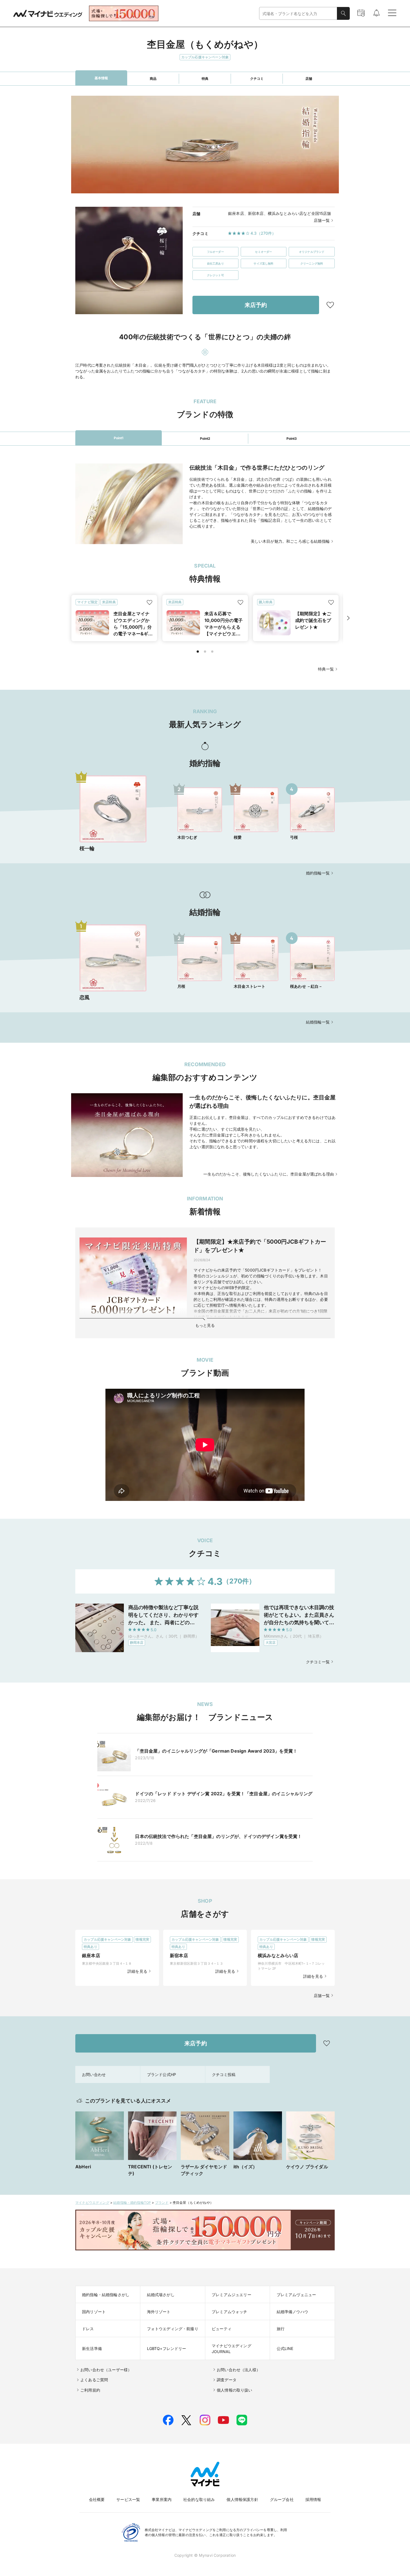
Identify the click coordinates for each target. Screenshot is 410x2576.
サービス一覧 (128, 2499)
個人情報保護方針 (242, 2499)
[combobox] (298, 13)
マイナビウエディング (92, 2202)
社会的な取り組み (199, 2499)
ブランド (162, 2202)
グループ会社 (282, 2499)
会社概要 (97, 2499)
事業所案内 (162, 2499)
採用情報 (313, 2499)
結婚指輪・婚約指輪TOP (132, 2202)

--- --- ---

- [What to work on]: Could the material above be given again exactly, pictures excluded?

- [The answer]:
Identify the click coordinates for each target. Screenshot is 410x2576.
サービス一覧 (128, 2499)
個人情報保護方針 (242, 2499)
[combobox] (298, 13)
マイナビウエディング (92, 2202)
社会的な取り組み (199, 2499)
ブランド (162, 2202)
グループ会社 (282, 2499)
会社概要 (97, 2499)
事業所案内 (162, 2499)
採用情報 (313, 2499)
結婚指輪・婚約指輪TOP (132, 2202)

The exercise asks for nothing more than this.